Since the consensus alignments only allow us to assess how systems perform in comparison with one another the proposed ranking is only a reference. Note that, on one hand, some of the mappings in the consensus alignment may be erroneous (false positives), as all it takes for that is that 3 systems agree on part of the erroneous mappings they find. On the other hand, the consensus alignments are not complete, as there will likely be correct mappings that no system is able to find, and there are a number of mappings found by only one system (and therefore not in the consensus alignments) which may be correct.

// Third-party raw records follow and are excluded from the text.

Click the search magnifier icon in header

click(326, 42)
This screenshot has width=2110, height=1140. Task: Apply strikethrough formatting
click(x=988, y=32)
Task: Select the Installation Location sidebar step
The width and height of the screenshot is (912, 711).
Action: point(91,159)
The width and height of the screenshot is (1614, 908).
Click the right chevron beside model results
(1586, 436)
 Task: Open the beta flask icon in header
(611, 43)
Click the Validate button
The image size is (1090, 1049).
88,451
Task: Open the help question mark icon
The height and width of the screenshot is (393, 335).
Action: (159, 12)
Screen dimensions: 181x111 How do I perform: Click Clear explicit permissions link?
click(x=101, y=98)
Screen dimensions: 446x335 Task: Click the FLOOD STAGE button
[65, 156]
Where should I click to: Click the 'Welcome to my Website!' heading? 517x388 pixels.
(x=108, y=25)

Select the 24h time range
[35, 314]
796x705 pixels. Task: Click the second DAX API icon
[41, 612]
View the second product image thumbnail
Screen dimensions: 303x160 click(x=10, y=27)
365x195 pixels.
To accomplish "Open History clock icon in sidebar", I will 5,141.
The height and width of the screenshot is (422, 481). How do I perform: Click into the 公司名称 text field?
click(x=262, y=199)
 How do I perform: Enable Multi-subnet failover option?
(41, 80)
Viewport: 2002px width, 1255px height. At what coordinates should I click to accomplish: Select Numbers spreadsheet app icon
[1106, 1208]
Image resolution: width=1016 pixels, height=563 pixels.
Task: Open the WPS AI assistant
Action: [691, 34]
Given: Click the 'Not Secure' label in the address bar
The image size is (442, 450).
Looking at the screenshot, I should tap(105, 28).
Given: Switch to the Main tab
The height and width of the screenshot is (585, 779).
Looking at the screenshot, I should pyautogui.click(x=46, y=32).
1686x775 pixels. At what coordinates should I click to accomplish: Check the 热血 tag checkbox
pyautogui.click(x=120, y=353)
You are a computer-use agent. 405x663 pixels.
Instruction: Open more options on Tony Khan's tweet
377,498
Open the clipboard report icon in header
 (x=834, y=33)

Nevertheless, the results with respect to the consensus alignments do provide some insights into the performance of the systems. For example, LogMap is the system that provides the closest set of mappings to the consensus with vote=3 (not necessarily the best system), while AML outputs a large set of unique mappings, that is, mappings that are not proposed by any other system. LogMap has a small set of unique mappings as most of its mappings are also suggested by its variant LogMapBio and viceversa.

HP-MP task

System Time (s) # Mappings # Unique Scores Incoherence Analysis
Precision  Recall  F-measure Unsat. Degree
LogMap 69 2,136 5 0.900 0.749 0.818 ≥0 ≥0%
LogMapBio 2,508 2,285 125 0.857 0.763 0.807 ≥0 ≥0%
AML 117 2,029 357 0.911 0.720 0.804 ≥0 ≥0%
ATMatcher 28 769 19 0.984 0.295 0.454 ≥0 ≥0%
LogMapLt 21 725 1 0.999 0.282 0.440 ≥0 ≥0%
LSMatch 2,366 685 0 1.000 0.267 0.421 ≥0 ≥0%
Fine-TOM 306 2,997 1,148 0.111 0.130 0.120 ≥0 ≥0%
TOM 306 2,493 676 0.121 0.117 0.119 ≥0 ≥0%
ALOD2Vec 3,107 67,943 66,411 0.024 0.626 0.046 ≥0 ≥0%
KGMatcher 13 3 0 1.000 0.001 0.002 ≥0 ≥0%
Table 2: Results for the HP-MP.

DOID-ORDO task

System Time (s) # Mappings # Unique Scores Incoherence Analysis
Precision  Recall  F-measure Unsat. Degree
AML 231 4,781 2,457 0.691 0.833 0.755 ≥0 ≥0%
LogMapBio 2,176 2,684 237 0.903 0.611 0.729 ≥0 ≥0%
LogMap 52 2,287 0 0.974 0.562 0.713 ≥0 ≥0%
LogMapLt 27 1,251 5 0.995 0.314 0.477 ≥0 ≥0%
LSMatch 2,749 1,193 0 1.000 0.301 0.463 ≥0 ≥0%
KGMatcher 19 338 0 1.000 0.085 0.157 ≥0 ≥0%
TOM 21 3,191 2,683 0.169 0.136 0.151 ≥0 ≥0%
Table 3: Results for the DOID-ORDO task.